Quem ajuda a quantificar os casos através de notícias e relatos é a Rede de Observatório de Segurança Pública, que lista outros quatro casos de racismo até a presente data - e contando.

Um deles é o do instrutor de surfe Matheus Ribeiro, morador do conjunto de favelas da Maré, que foi abordado por Mariana Spinelli e Tomás Oliveira, dois jovens brancos, no Leblon, Rio de Janeiro, acusando-o de furto de uma bicicleta elétrica. A jovem em questão havia tido a sua roubada naquela tarde.

O crime causou revolta na internet. A bike em si foi apreendida pela Polícia, em tempo e espaço recorde, sob cuidados de Igor Pinheiro, mais conhecido como Lorão. O rapaz tem 22 anos, mora em Botafogo e tem 28 passagens pela Polícia e sete prisões. Igor é branco, e possivelmente passaria despercebido pelo casal inquisitório, fruto de uma tática miliciana, pelas palavras de Elio Gaspari, em "O Globo".

Provado o culpado do crime, você pensa que Matheus está ''livre'' do infortúnio acusador? Não. A Polícia, a título de mera ''curiosidade'', dispensou sua energia a fim de investigar a trajetória da bike até as mãos de Matheus. O que se descobriu foi que a bicicleta elétrica em questão havia sido furtada de um empresário, em Ipanema, zona sul, e vendida ao rapaz.

O objeto está sendo periciado por profissionais do Instituto Carlos Éboli (ICCE) e será devolvido ao proprietário. Em depoimento, Matheus disse para os policiais que comprou a bicicleta em um site na internet, em 1º de abril, mas que não possuía a nota fiscal e apresentou uma foto de uma transação financeira e chaves falsificadas com o logotipo de uma marca de motocicleta. Agora a Polícia o investiga por crime de receptação.

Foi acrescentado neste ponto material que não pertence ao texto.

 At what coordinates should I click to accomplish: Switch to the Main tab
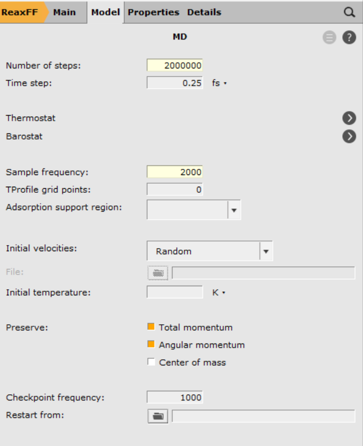(x=64, y=12)
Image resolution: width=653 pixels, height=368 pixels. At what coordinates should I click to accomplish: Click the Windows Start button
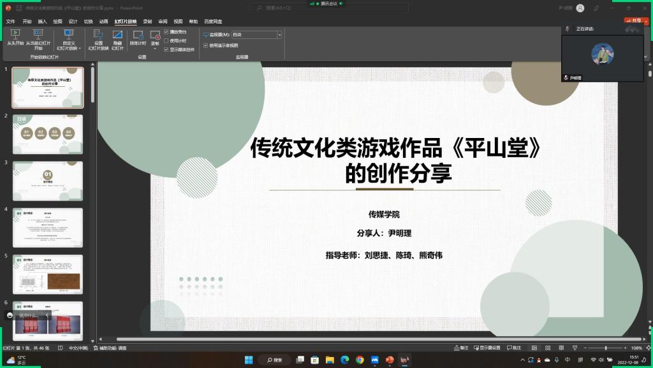pos(248,360)
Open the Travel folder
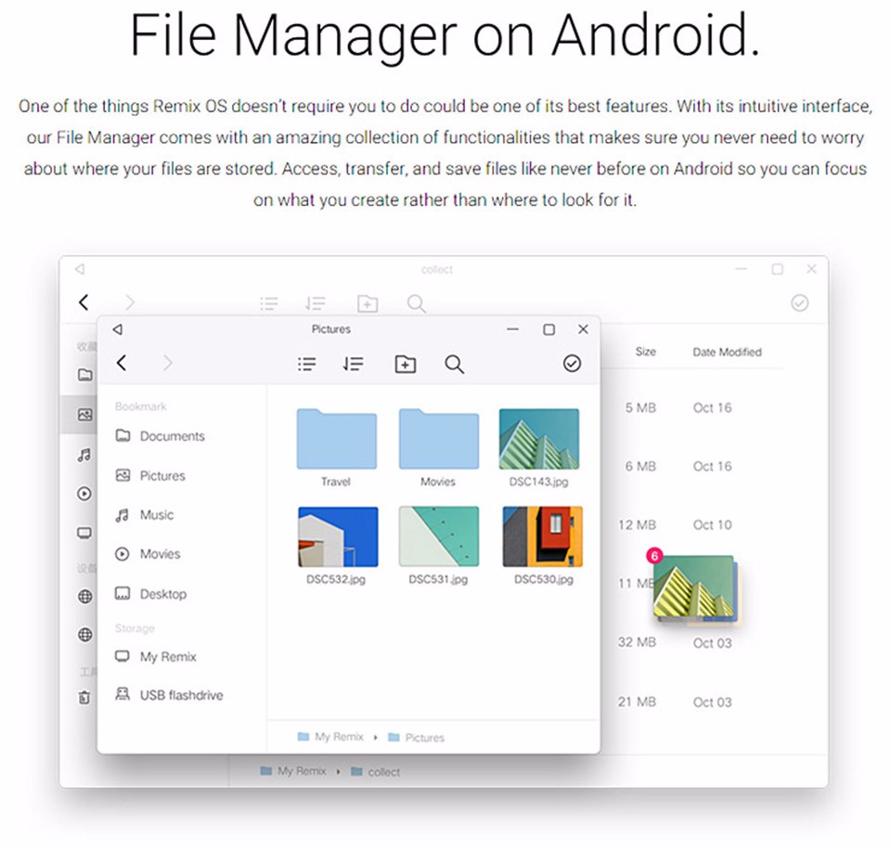Viewport: 891px width, 849px height. (336, 440)
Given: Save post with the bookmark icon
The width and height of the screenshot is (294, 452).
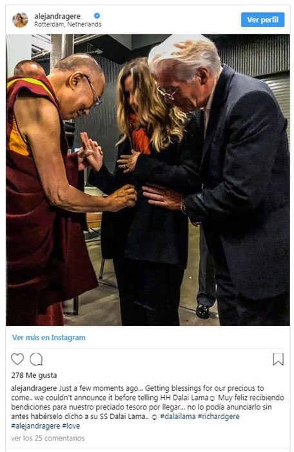Looking at the screenshot, I should (278, 359).
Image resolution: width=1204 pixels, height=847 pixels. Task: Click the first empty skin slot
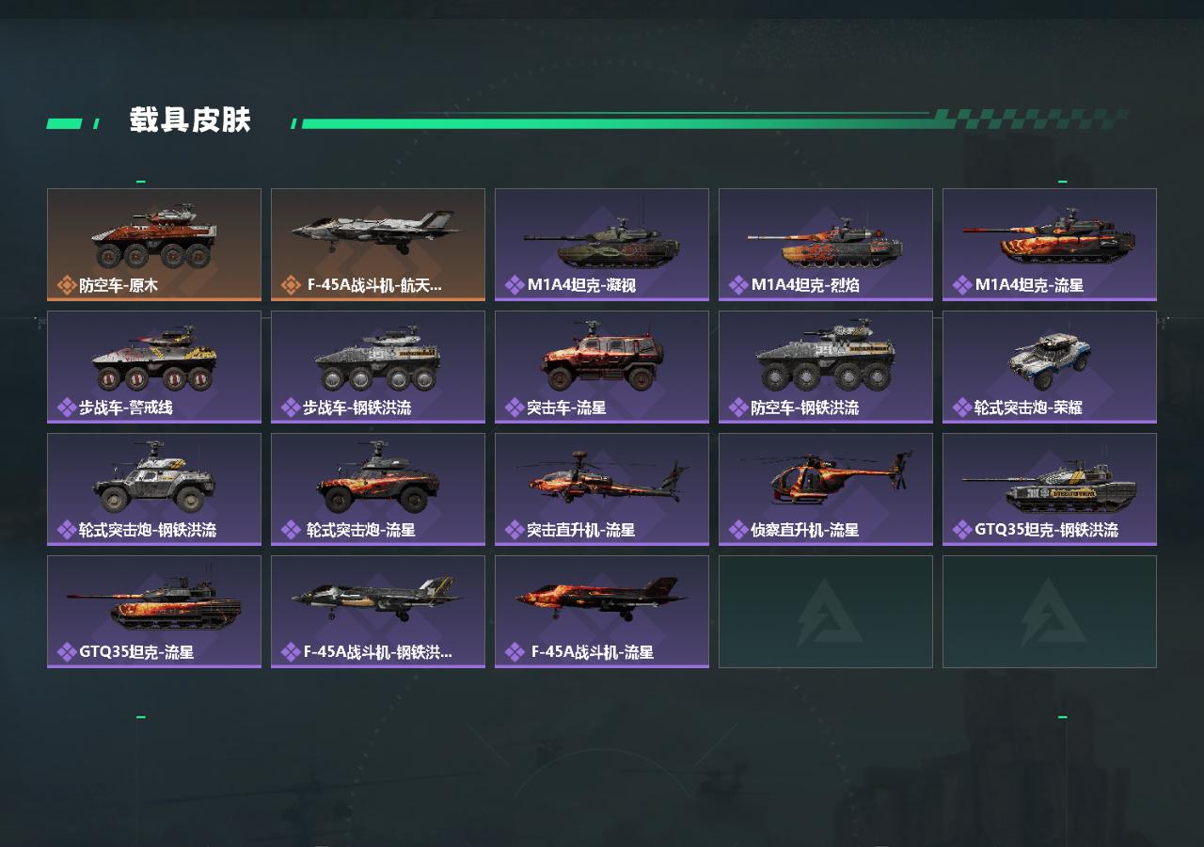pyautogui.click(x=826, y=612)
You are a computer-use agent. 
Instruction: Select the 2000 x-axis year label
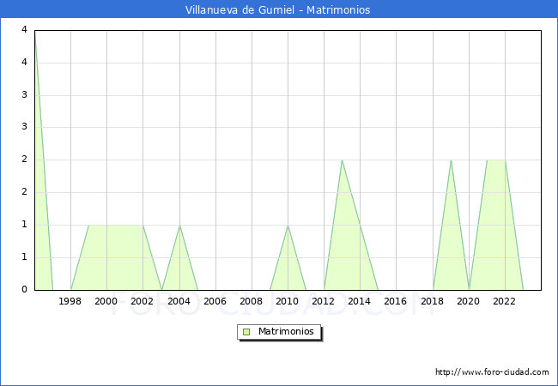[x=106, y=301]
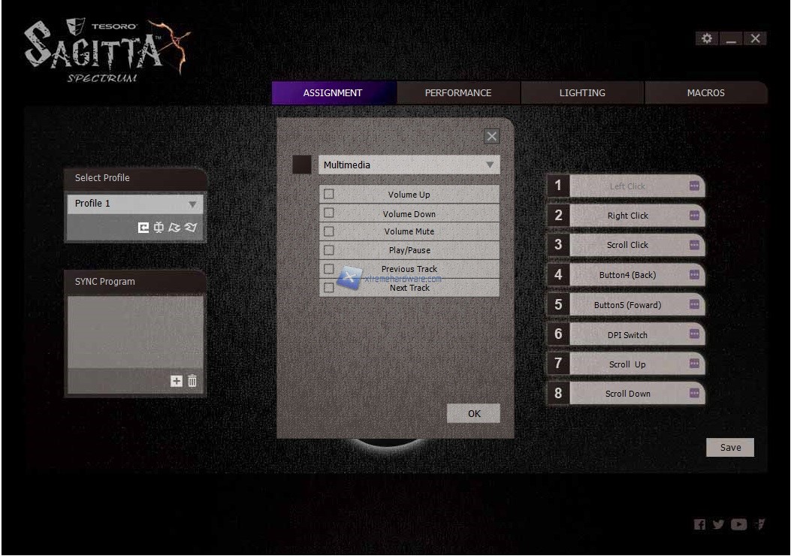Enable the Volume Up checkbox

pyautogui.click(x=329, y=195)
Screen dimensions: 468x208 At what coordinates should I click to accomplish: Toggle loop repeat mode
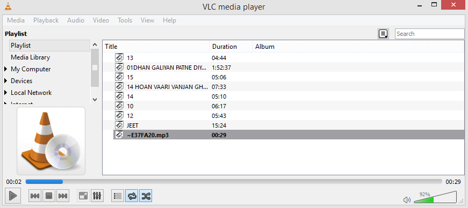coord(132,196)
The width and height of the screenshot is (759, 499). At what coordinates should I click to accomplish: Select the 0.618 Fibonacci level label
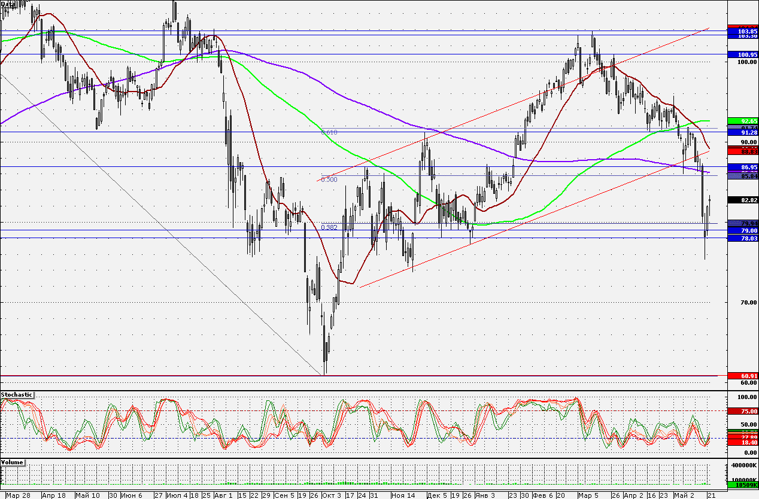pos(329,132)
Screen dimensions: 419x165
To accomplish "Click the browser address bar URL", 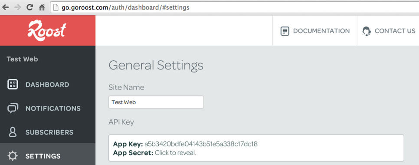I will pos(126,7).
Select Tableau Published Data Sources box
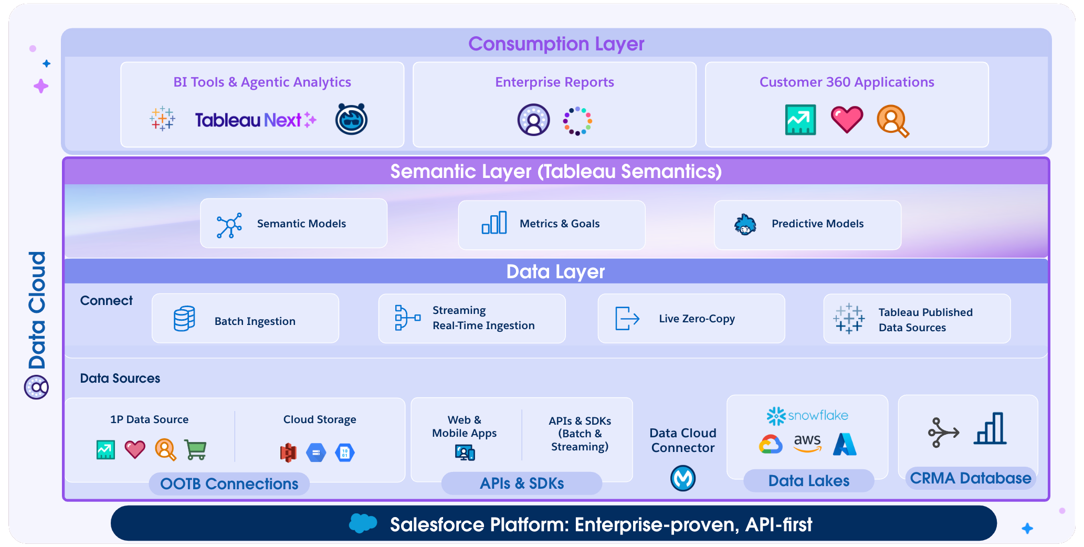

Como escrito em texto em recente artigo ao BuzzFeed, essas são formas de regular as experiências negras em vida, quando transformadas de objetos a seres animados, determinando dia após dia, o que podemos ter e fazer. São retratos de um racismo à brasileira, chaga maior de nossa construção civil e social. Ou como disse Frank B. Wilderson, em entrevista à Ana Luiza Albuquerque, na Folha: ''Nós sugerimos que a escravidão é uma dinâmica racial que não terminou. Não importa o que digam no discurso consciente. No inconsciente o corpo negro não é considerado um ser humano, mas um recurso para as pessoas''.